*Exercise*: Recast everything from the line containing "Identify the location of cloud-download-icon." down to the line containing "center [764, 630]." as a two-column CSV with the headers input and output, one row for each input paired with its output. Put each field in quotation marks and replace any line breaks with spaces.

Data entries
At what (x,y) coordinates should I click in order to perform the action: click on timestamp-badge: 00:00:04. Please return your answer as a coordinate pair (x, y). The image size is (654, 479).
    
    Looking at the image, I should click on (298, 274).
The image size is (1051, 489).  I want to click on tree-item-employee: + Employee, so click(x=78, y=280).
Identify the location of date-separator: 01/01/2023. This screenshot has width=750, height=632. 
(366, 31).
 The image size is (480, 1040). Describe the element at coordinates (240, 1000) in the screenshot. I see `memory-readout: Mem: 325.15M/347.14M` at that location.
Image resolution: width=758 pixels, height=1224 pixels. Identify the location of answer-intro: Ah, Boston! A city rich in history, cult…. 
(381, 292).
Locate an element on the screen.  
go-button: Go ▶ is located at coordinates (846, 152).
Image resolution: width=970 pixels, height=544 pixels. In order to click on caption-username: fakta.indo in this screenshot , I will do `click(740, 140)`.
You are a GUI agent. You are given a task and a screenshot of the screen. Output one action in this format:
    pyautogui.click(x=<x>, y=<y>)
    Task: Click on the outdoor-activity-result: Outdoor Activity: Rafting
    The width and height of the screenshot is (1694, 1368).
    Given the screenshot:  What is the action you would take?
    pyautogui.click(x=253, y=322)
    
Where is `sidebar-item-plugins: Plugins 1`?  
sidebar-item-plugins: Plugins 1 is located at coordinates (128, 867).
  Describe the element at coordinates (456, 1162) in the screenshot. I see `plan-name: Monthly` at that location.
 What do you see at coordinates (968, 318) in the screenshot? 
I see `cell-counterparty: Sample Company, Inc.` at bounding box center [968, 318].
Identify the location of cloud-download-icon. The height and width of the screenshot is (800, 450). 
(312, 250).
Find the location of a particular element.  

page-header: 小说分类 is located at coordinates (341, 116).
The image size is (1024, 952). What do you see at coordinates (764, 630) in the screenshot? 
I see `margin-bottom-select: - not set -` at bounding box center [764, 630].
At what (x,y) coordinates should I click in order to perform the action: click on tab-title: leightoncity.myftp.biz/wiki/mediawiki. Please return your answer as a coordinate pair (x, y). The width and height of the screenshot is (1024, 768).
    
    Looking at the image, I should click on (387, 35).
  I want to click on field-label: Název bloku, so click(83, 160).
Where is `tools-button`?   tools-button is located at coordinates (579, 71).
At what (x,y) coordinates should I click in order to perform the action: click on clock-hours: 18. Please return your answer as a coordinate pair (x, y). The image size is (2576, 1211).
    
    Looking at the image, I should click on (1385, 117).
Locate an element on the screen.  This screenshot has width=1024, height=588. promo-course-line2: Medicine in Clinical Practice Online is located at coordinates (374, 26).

*Result of this task*:
input,output
"Identify the location of cloud-download-icon. The height and width of the screenshot is (800, 450).","(312, 250)."
"Find the location of a particular element.","page-header: 小说分类 is located at coordinates (341, 116)."
"The image size is (1024, 952). What do you see at coordinates (764, 630) in the screenshot?","I see `margin-bottom-select: - not set -` at bounding box center [764, 630]."